Korean Stocks Rebound 8% in a Single Day: Samsung Up 9%, SK Hynix Surges Over 14%

Claire Weston
Published 2026-06-09About 8 min read

KOSPI surged as much as 8% Tuesday afternoon, led by memory-chip heavyweights — Samsung Electronics gained 9.1% and SK Hynix over 14%, signaling that the market's long-term AI thesis survived the sell-off intact.

01

How bad was Monday's crash?

KOSPI had fallen for three straight sessions, dropping roughly 15% from its all-time high.
Monday's rout was the worst: the index closed down 8.29%, severe enough to trigger a circuit breaker mid-session.
This means → the sell-off was not a routine pullback but a short-term panic event.
02

What role did leveraged ETFs play?

Bloomberg reported that leveraged ETFs — funds that use borrowed money to amplify gains and losses — magnified the decline.
Some of these products showed inverse deviations as large as 40% due to their high-leverage design.
In plain terms = when the market drops 1%, these products can drop 2% or more, triggering further forced selling and creating a stampede effect.
03

Why did chip stocks lead the rebound?

Samsung Electronics rose as much as 9.1% intraday; SK Hynix surged over 14%. Both are memory-chip leaders.
Samsung Securities analyst Lee Jongwook said: "Volatility has risen sharply, but this stems from changes in market structure, not a shift in the cycle's direction."
This means → analysts view the crash as a short-term structural blow-up driven by leverage and ETF mechanics — AI-driven chip demand itself has not changed.
04

What does SK Hynix's factory push signal?

SK Hynix is bringing additional equipment into its Cheongju P&T6 plant to prepare for HBM4 — the sixth-generation high-bandwidth memory built specifically for next-gen AI chips.
The facility is expected to begin mass production in Q1 next year, operating alongside the Cheongju M15X DRAM fab.
This reflects a key disconnect: even as share prices swing wildly, chipmakers' capital-spending timelines have not slowed — the industry is still accelerating capacity for AI demand.
05

What did Jensen Huang and the broader Asia-Pacific market say?
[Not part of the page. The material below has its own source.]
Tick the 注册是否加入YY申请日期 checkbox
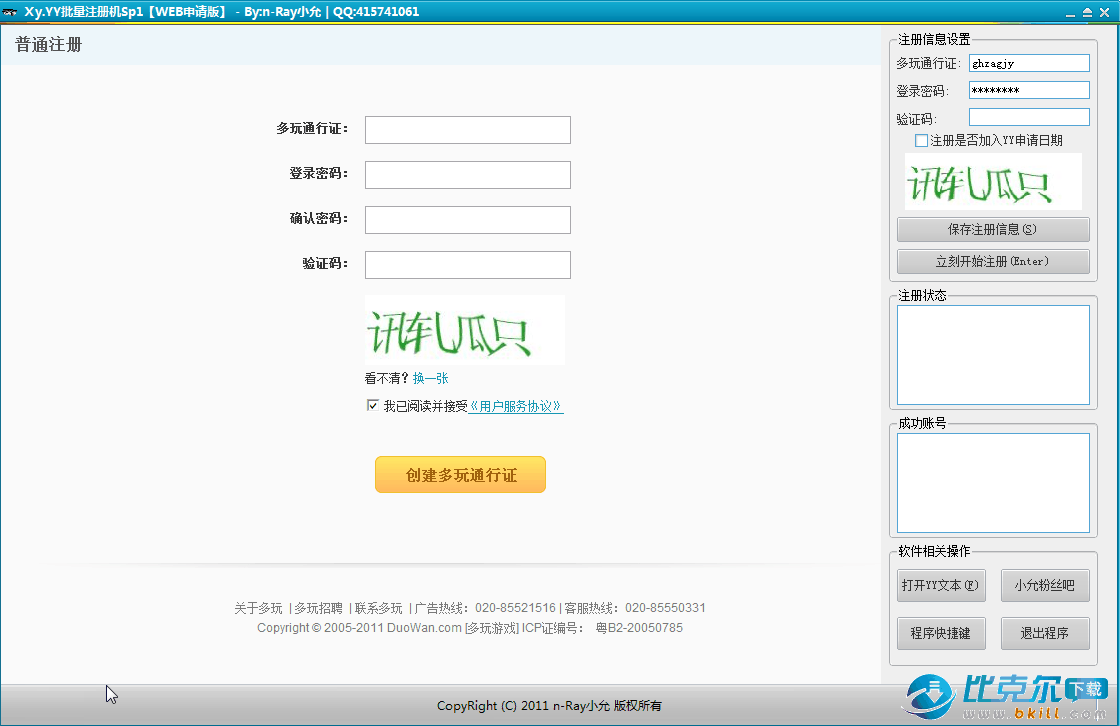The height and width of the screenshot is (726, 1120). [x=921, y=141]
Nvidia CEO Jensen Huang, asked about the recent sell-off at a Monday press event, responded: "The future of AI is incredibly bright — we are just getting started."
Asia-Pacific markets stabilized on June 9: the MSCI Asia-Pacific index rose 0.7%; Japan's Nikkei 225 gained over 1% intraday, with Korea leading the region.
U.S. markets provided overnight support: the S&P 500 rose 0.3% and the Nasdaq gained 0.86%, partially recovering the prior week's tech sell-off.

The future of AI is incredibly bright — we are just getting started. So whatever happens in the stock market, you should feel very good because you can buy at a discount.

Jensen Huang
CEO, Nvidia
(Monday press event, responding to the recent sell-off)

Content is for reference only, not financial advice.